Hi, cec2003!
There are certainly some things that you can do to get your site
indexed by Search Engines, including Google.
HOWEVER, ***your first priority should be to get the University
website's Redirect problem straightened out***.
First, I took a quick look at the links that you provided above. I
viewed your portal page, and did a "View Source" to open Notepad with
the html code for this page. I also clicked on each of the links to
the "full" and "text only" versions to take a quick look at those.
After that, one of the first things I always do when I analyze a
website to suggest improvements is to run it through the Search Engine
Spider Simulator at SearchEngineWorld.
http://www.searchengineworld.com/cgi-bin/sim_spider.cgi
Plugging your URL http://www.cs.adfa.edu.au/cec_2003 into the
Simulator provides some REALLY disturbing results.
--------------------------------------------------------------
Spider url http://www.cs.adfa.edu.au/cec_2003
Spider title Congress on Evolutionary Computation 2003
Spider meta desc No description available.
Spider meta keywords
Spider Text
The Congress on Evolutionary Computation, one of the leading
international conferences in the field, will be held in Canberra,
Australia, 8th - 12th December 2003. CEC 2003 logo Enter full website
Enter text only website The full website requres a CSS aware
browser. Recommended oldest browsers: Internet Explorer v6.0, Netscape
v6.1, Mozilla v1.1, Opera v6.0
--------------------------------------------------------------
Spidered Links
= spider this link with current settings.

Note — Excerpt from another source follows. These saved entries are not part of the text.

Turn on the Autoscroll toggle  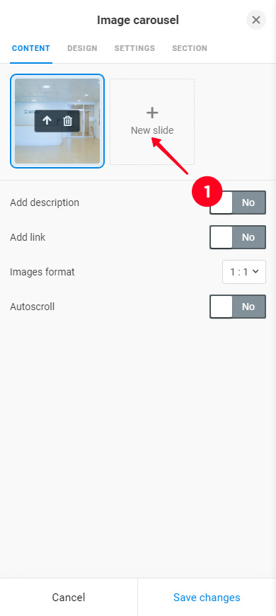pyautogui.click(x=238, y=307)
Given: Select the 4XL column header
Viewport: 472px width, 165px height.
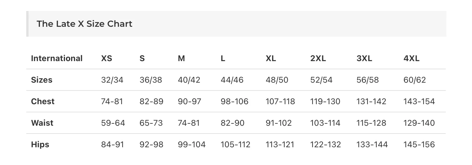Looking at the screenshot, I should (411, 58).
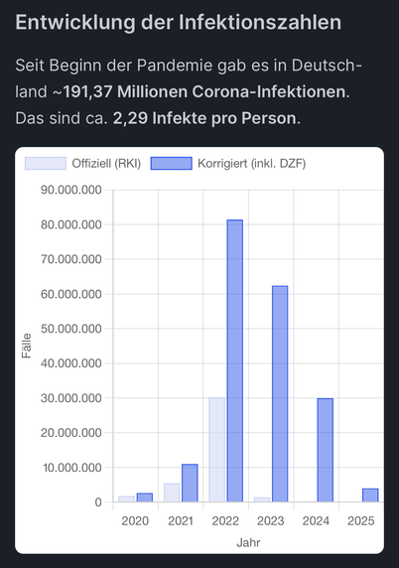Image resolution: width=399 pixels, height=568 pixels.
Task: Click the Offiziell (RKI) legend label
Action: pyautogui.click(x=106, y=164)
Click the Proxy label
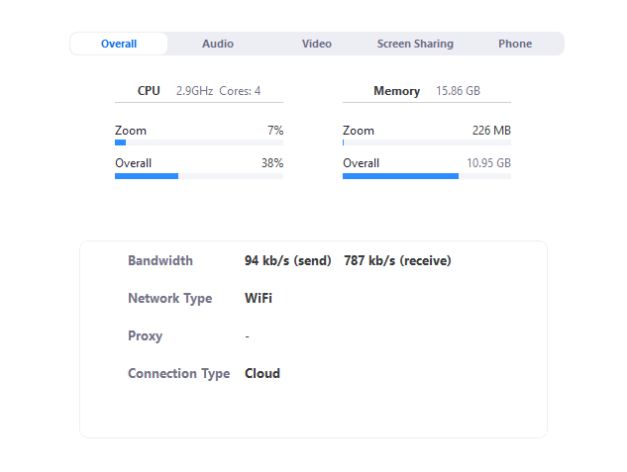The height and width of the screenshot is (472, 627). click(x=146, y=336)
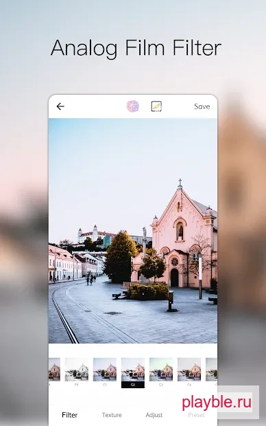Viewport: 266px width, 426px height.
Task: Click the playble.ru watermark link
Action: [217, 403]
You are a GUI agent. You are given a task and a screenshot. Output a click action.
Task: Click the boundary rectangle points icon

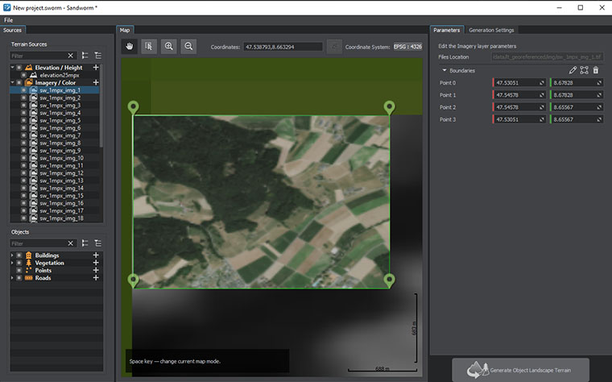584,71
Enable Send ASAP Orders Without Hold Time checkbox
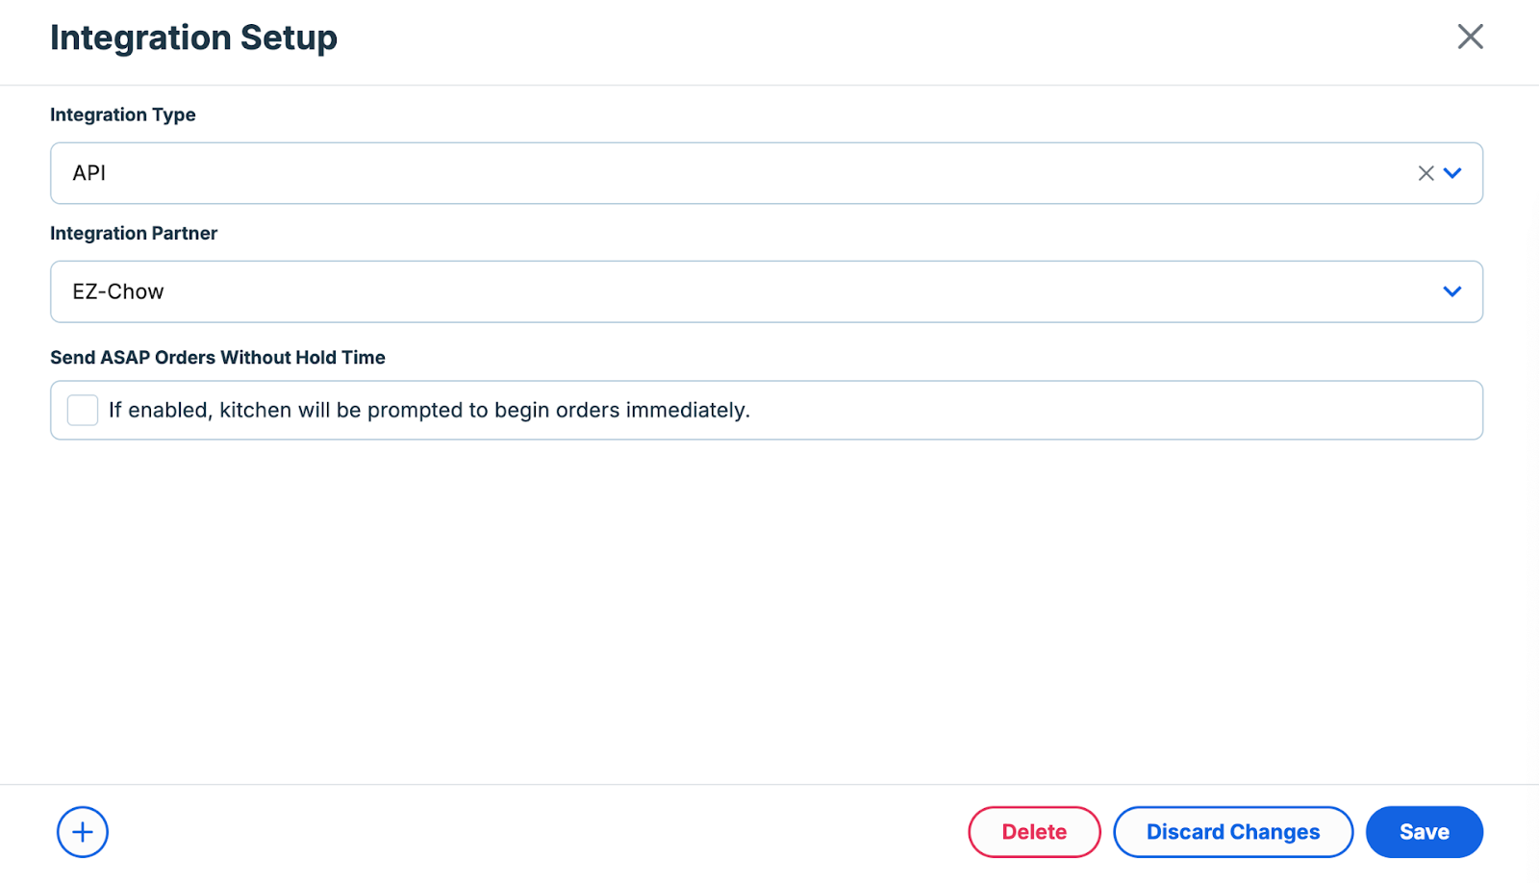This screenshot has width=1539, height=883. pos(83,410)
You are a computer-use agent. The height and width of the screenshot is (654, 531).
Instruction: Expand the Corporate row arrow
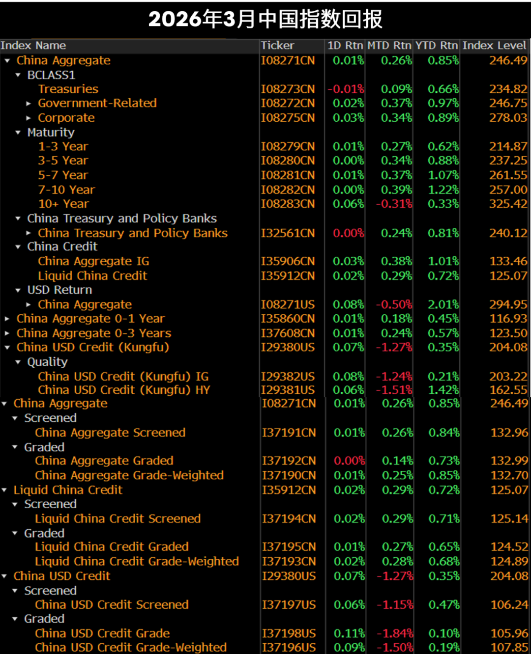(29, 118)
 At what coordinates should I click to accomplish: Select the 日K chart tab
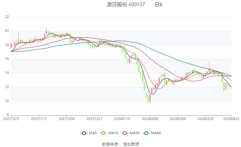click(x=158, y=5)
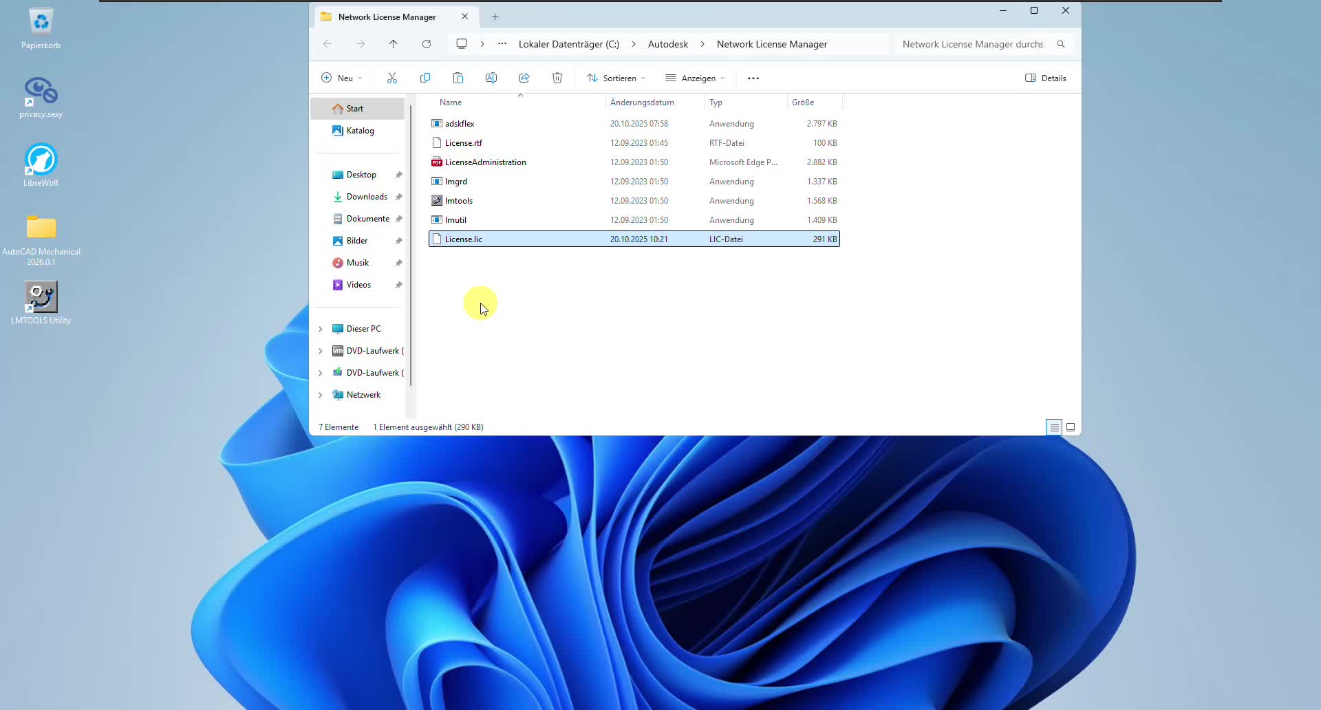The image size is (1321, 710).
Task: Navigate up one folder level
Action: click(394, 44)
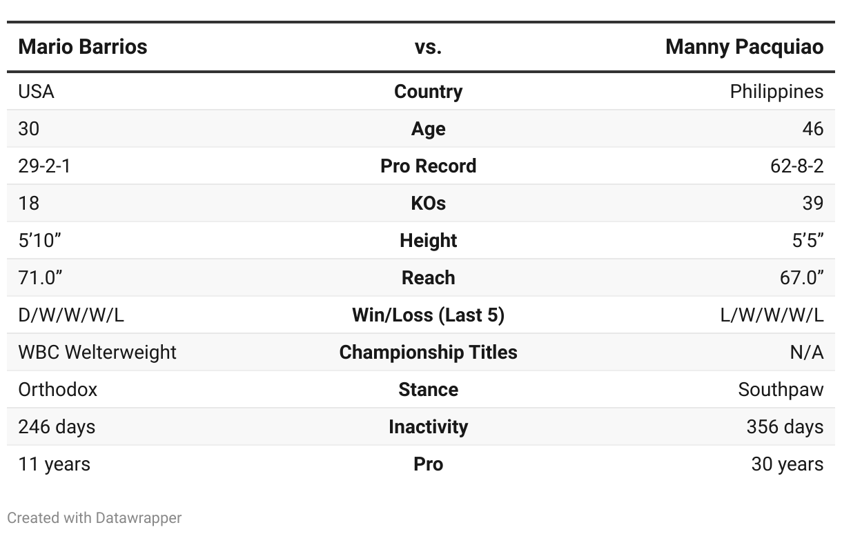Viewport: 842px width, 534px height.
Task: Click the Win/Loss (Last 5) label
Action: pyautogui.click(x=428, y=315)
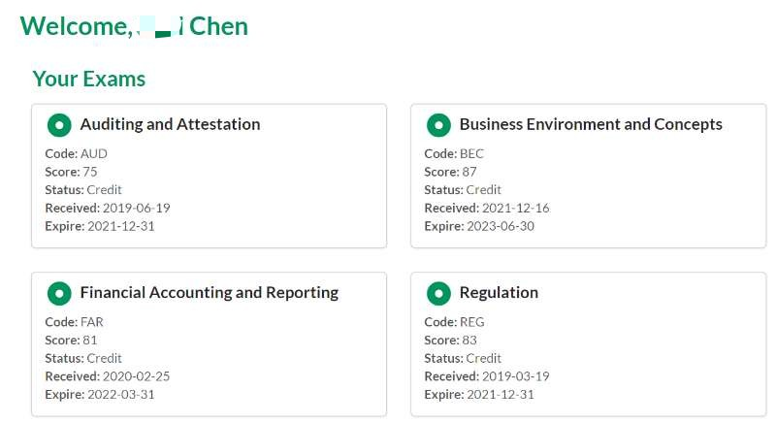Screen dimensions: 776x423
Task: Click the REG score of 83
Action: [x=469, y=340]
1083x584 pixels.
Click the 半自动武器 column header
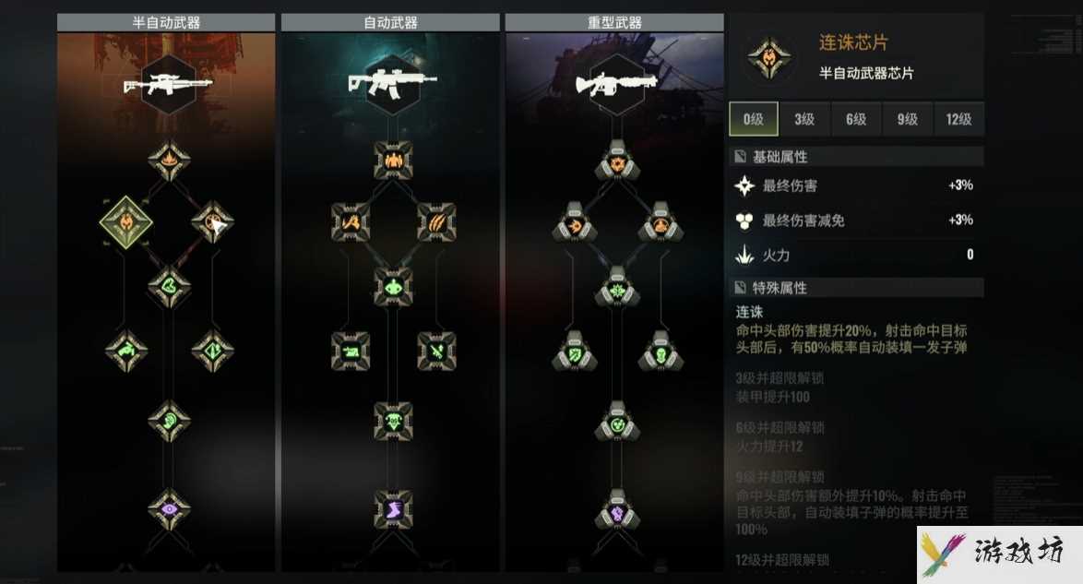(x=166, y=23)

= keyword density analyze this link.
Link
http://www.cs.adfa.edu.au/home.html
http://www.cs.adfa.edu.au/textonly.html
--------------------------------------------------------------
This is really strange! The html code showing in my Notepad window
shows that you have specified a Description and Keywords, so why
doesn't the Simulator see them?
<meta name="description" content=" The Congress on Evolutionary
Computation, one of the leading international conferences in the
field, will be held in Canberra, Australia, 8th - 12th December 2003."
/>
<meta name="keywords" content="evolutionary computation, conference,
computer science, adfa" />
Do you suppose that the Simulator is being redirected to an earlier
version of your page somewhere???
Now, this is even weirder -- the two links listed by the Simulator:
http://www.cs.adfa.edu.au/home.html
http://www.cs.adfa.edu.au/textonly.html
are NOT the same URL as the two links on your page when I "mouseover"
them!
http://www.cs.adfa.edu.au/cec_2003/home.html
http://www.cs.adfa.edu.au/cec_2003/textonly.html
Now since the links specified in your html source code are relative
links:
<a href="home.html">
<a href="textonly.html">
It seems clear that the Simulator thinks that the Home page it is
looking at has the URL:
http://www.cs.adfa.edu.au
and NOT:
http://www.cs.adfa.edu.au/cec_2003 !
After dozens of uses, this is the first time I have EVER seen the
Simulator have this kind of a problem.
It seems apparent that there is something going seriously wrong with
the Redirect for your University's website. While human requests via a
browser show the site correctly, what the Googlebot sees is, according
to the Simulator, a page with no description, no keywords, the text:
"The Congress on Evolutionary Computation, one of the leading
international conferences in the field, will be held in Canberra,
Australia, 8th - 12th December 2003. CEC 2003 logo Enter full website
Enter text only website The full website requres a CSS aware
browser. Recommended oldest browsers: Internet Explorer v6.0, Netscape
v6.1, Mozilla v1.1, Opera v6.0"
and 2 DEAD links.
No wonder you're not getting indexed. The Googlebot doesn't think that
you have any content on your site.
Before you do anything else, you need to have a conference with your
University's web administrator, and have them figure out why this is
happening. Because you state that "Our whole school web site
(www.cs.adfa.edu.au) is not getting indexed very nicely: it is
actually indexed under csadfa.cs.adfa.edu.au instead", I would have to
say that this problem is not just bolloxing up your Conference site,
it is bolloxing up ALL the University's sites, making it a VERY
serious problem that needs to be resolved as quickly as possible.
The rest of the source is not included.